Every line below containing the word "izle" should be found and copied.

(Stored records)
※ ※ ※

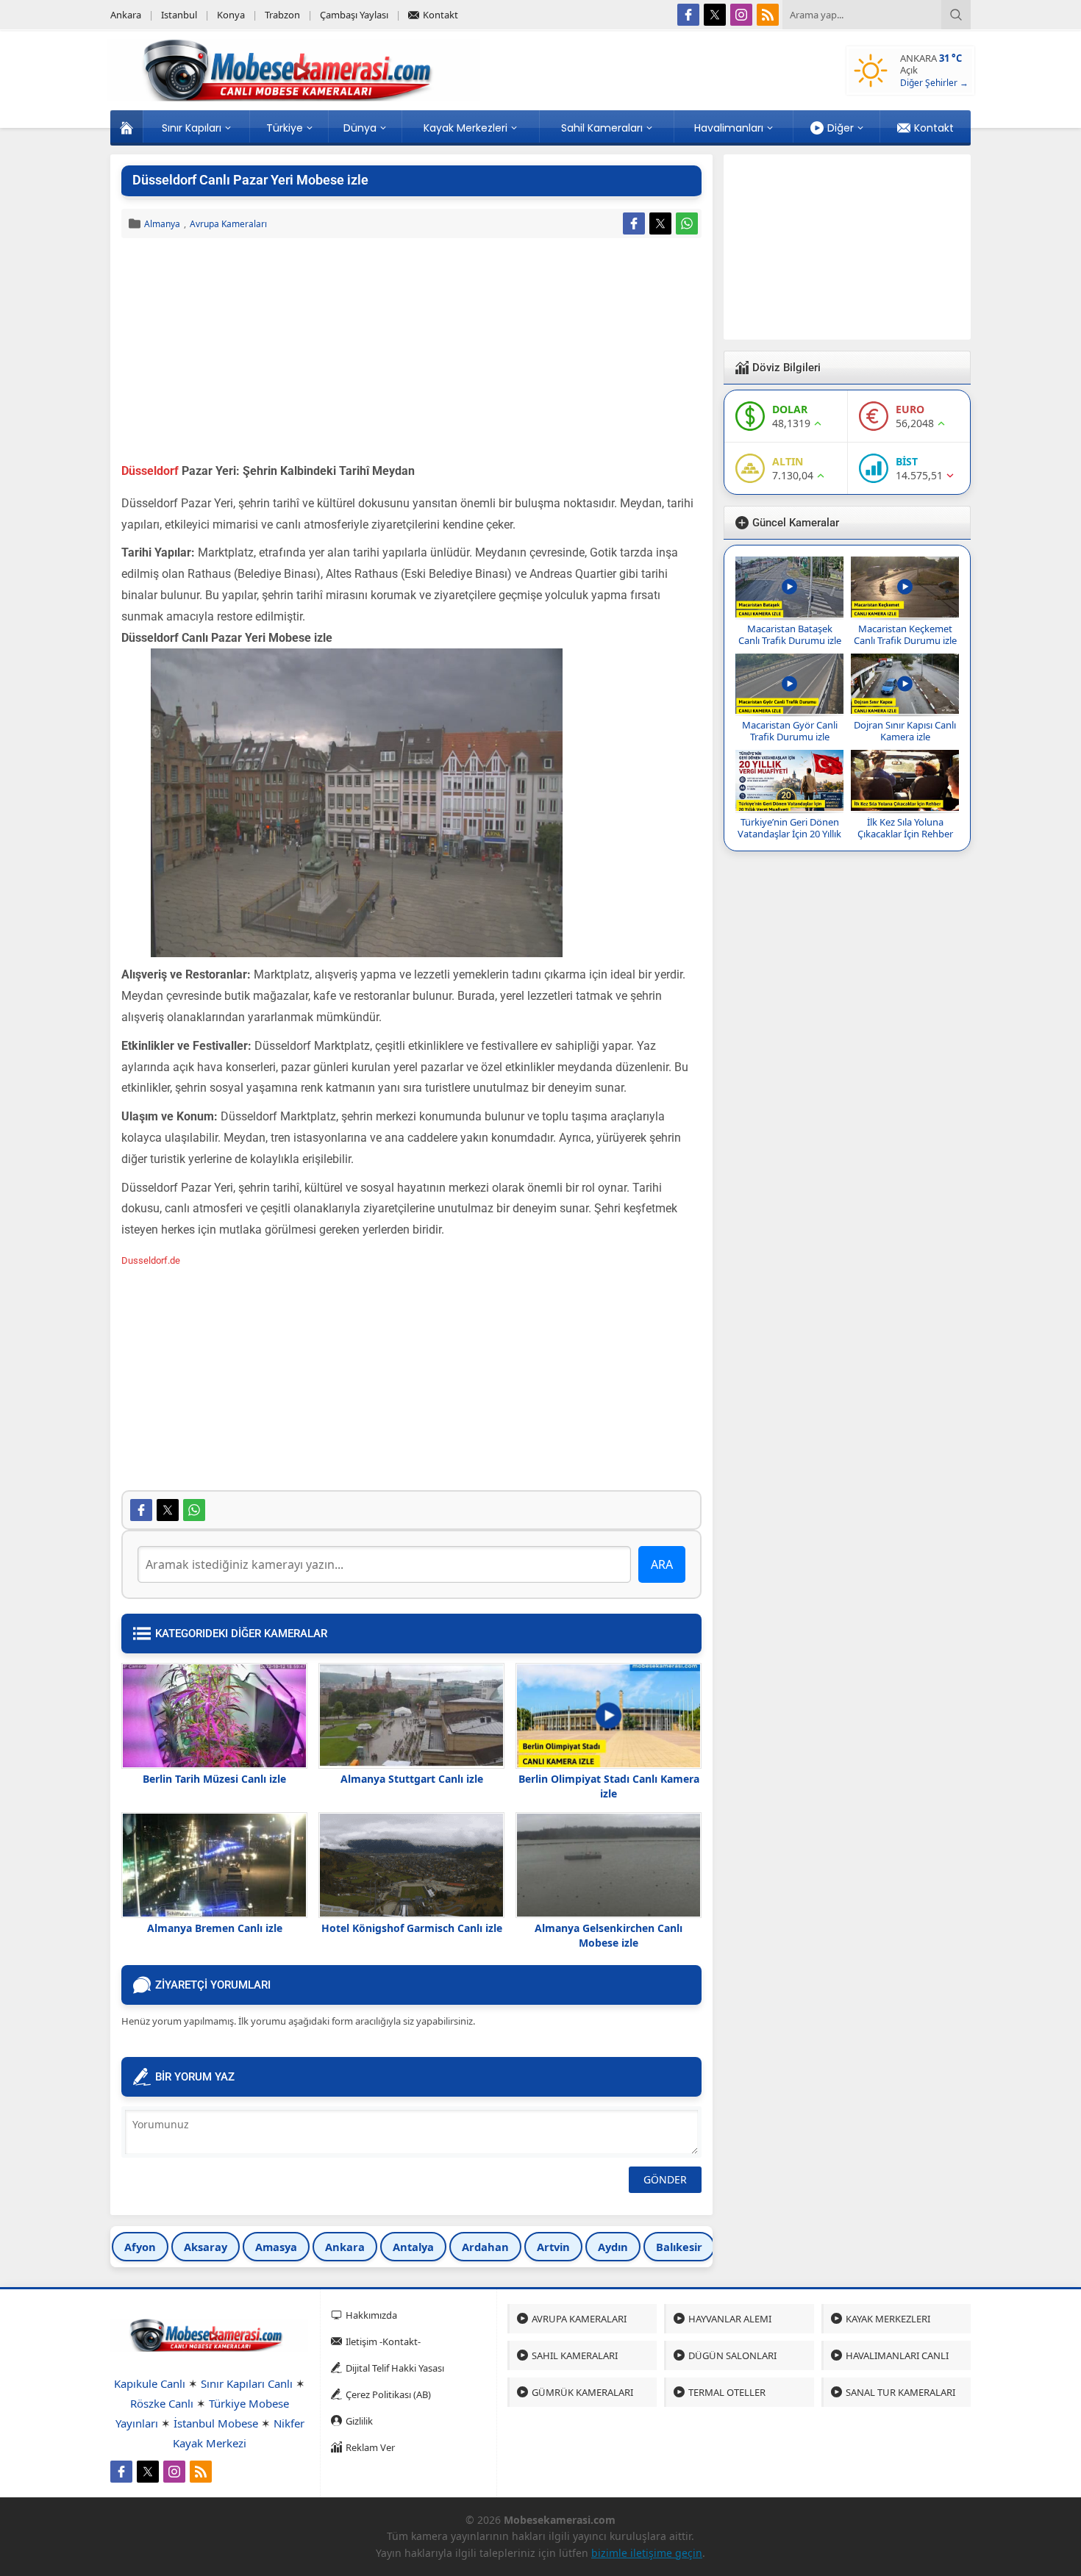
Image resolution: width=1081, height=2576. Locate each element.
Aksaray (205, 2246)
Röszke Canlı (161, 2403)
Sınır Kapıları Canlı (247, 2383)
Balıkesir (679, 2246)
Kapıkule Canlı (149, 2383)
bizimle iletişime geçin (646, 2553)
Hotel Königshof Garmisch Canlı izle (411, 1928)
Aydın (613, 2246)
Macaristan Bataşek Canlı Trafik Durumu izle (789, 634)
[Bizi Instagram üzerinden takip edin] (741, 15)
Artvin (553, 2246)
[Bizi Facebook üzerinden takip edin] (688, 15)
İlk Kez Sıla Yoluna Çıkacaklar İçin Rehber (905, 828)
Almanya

※ ※ ※

** Solution for this task **
Hotel Königshof Garmisch Canlı izle (411, 1928)
Macaristan Bataşek Canlı Trafik Durumu izle (789, 634)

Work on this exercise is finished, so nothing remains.